| Saturday, January 5th, 2013
I’m one of those very lucky people who love their job. I love people in and out: socially and anatomically. I enjoyed every surgical case I participated in: suturing blood vessels under the microscope for muscle flap, breast reconstructions and reductions, tummy tucks, working with intricate tendon systems of the hand and perfect architecture of the bones.

As a student during my surgical rotation at Faulkner Hospital I was lucky to scub in on thyroidectomy case with legendary Doctor Atul Gawande. He wrote a very well known book “Complications” that is a part of curriculum in medical schools. The essense of the book is figuring out how do mistakes happen in medicine and how to prevent them.

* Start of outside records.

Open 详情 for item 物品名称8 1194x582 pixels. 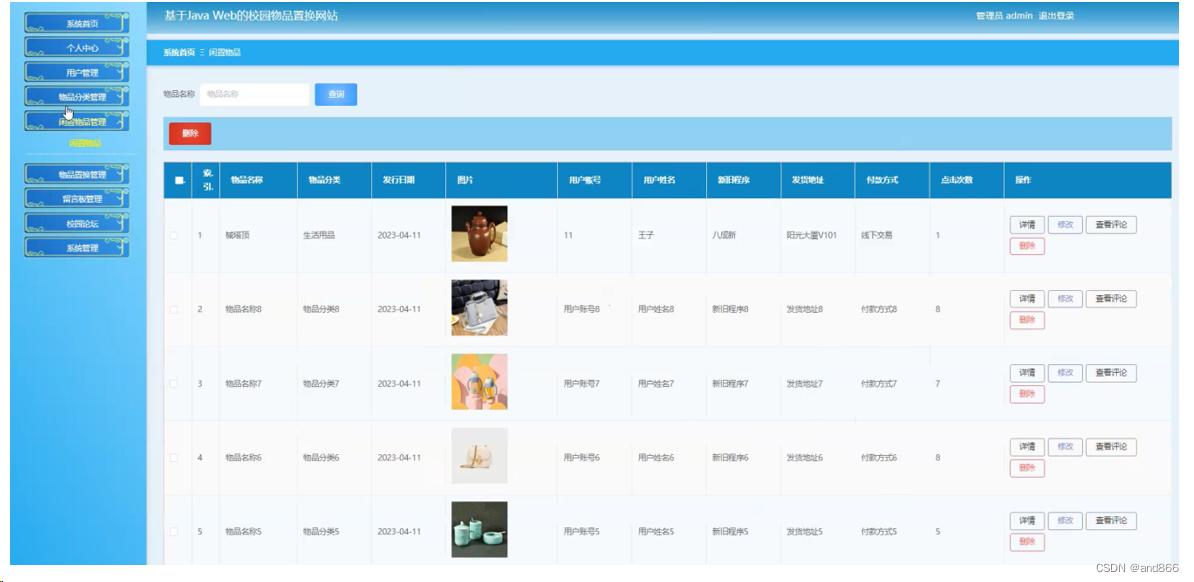[1026, 298]
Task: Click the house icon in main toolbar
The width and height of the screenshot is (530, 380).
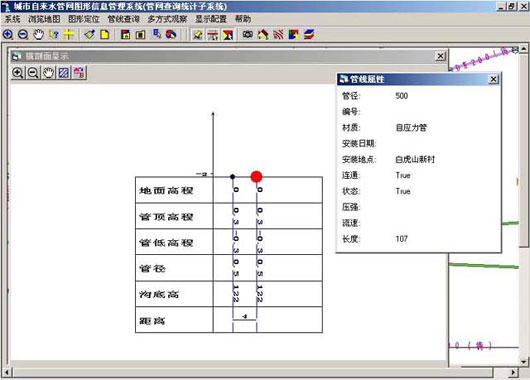Action: (x=263, y=34)
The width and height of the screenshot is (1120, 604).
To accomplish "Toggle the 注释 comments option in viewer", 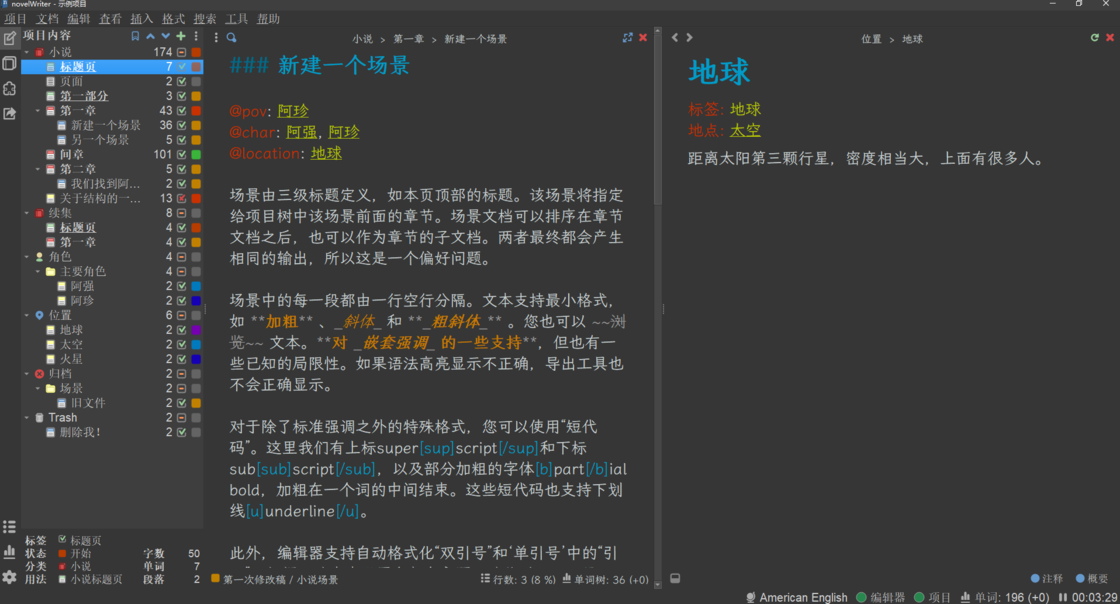I will pos(1047,578).
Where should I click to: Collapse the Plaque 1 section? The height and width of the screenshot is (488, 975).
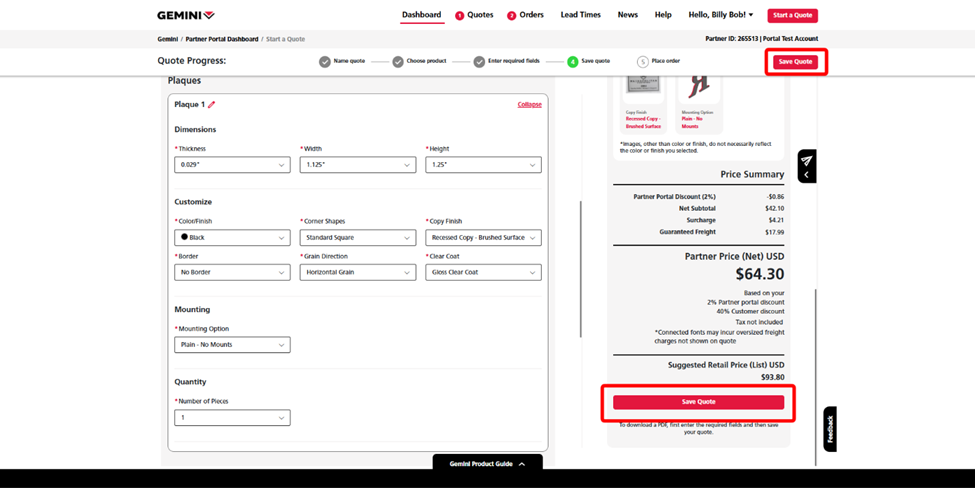tap(529, 104)
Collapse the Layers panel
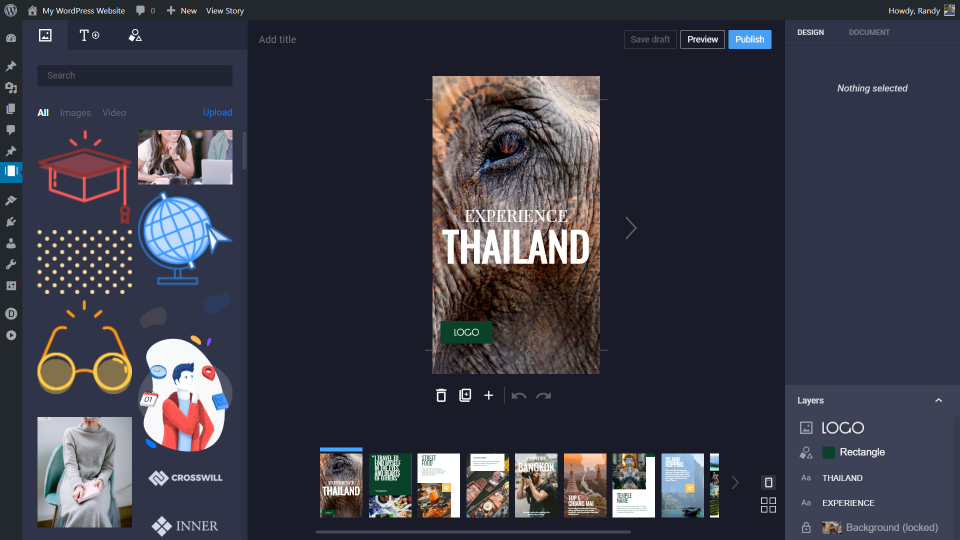The image size is (960, 540). 938,400
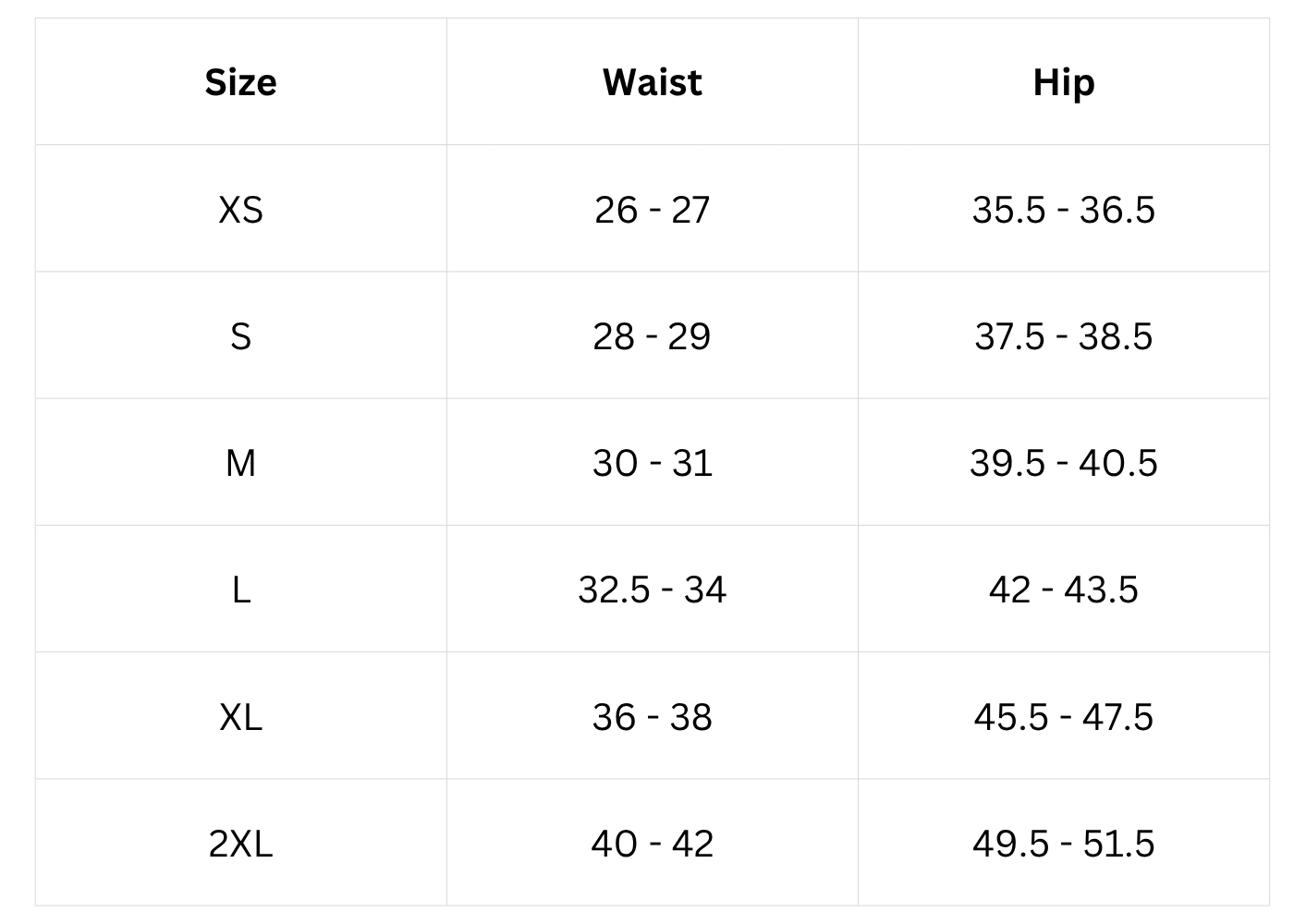Select the hip value 42 - 43.5
This screenshot has width=1294, height=924.
pos(1063,590)
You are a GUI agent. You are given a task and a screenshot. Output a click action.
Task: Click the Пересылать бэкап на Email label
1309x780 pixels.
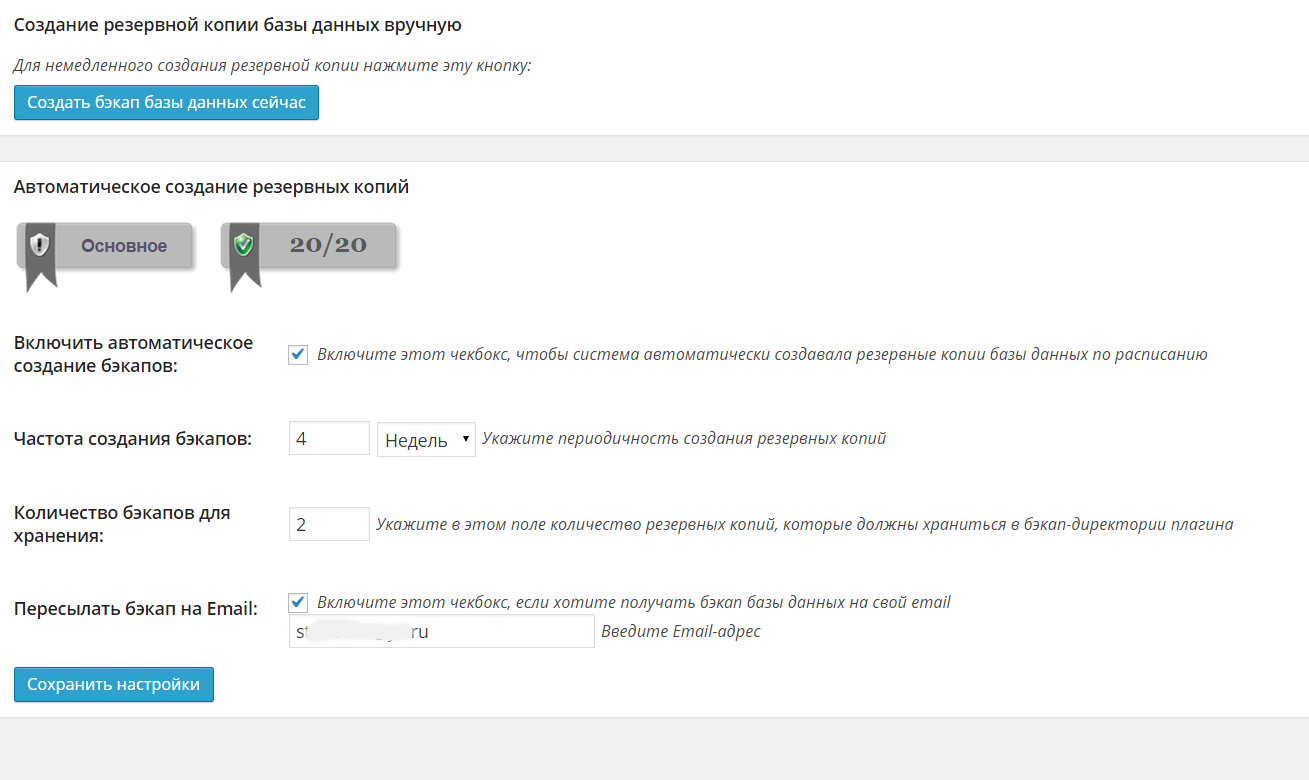[136, 608]

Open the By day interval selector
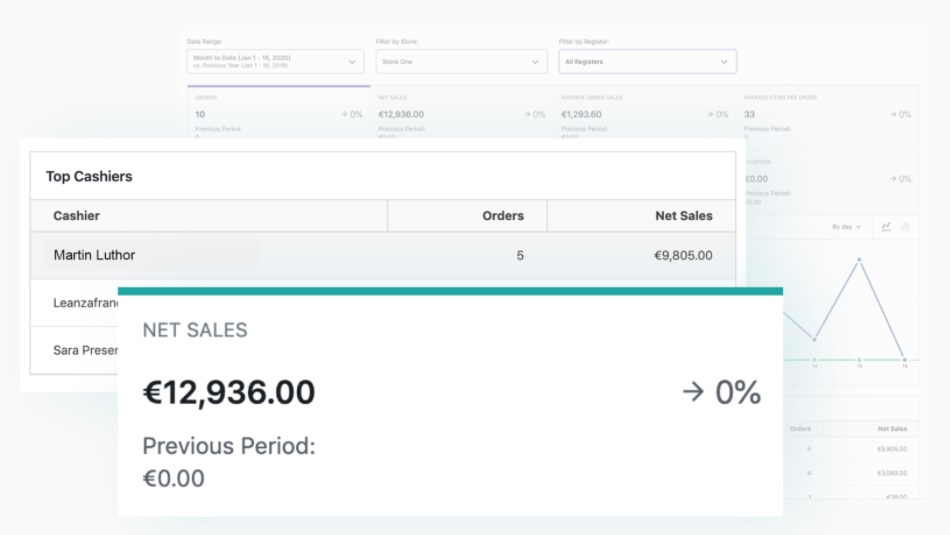click(x=846, y=227)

He described a small hospital that only dealt with appendectomy and quoted their complication rate was many times smaller than the rest of the hospitals. The moral of the story was that very narrow specialization and focus of the practice allows medical provider to almost automate the procedure thus lowering the risk.

At the beginning of building of my practice I offered many services: cellulite treatment, hair transplantation, eyelid tightening, earlobe repairs and many more. Until I sat down to analyze what I’m doing and wrote a business plan. It turned out that I was offering procedures that a) I don’t enjoy doing b) not an expert in particular field. I had to be honest with myself and it turned out that I loved working with faces and more of an expert and enthusiast about proportions, esthetics, and anti-aging of the face. And that most people are seing me namely for that.
Thinking of Gawande’s example I truly believe narrow focus of the practice allows performing all procedures very efficiently with highest rate of satisfaction and lowest rate of complications.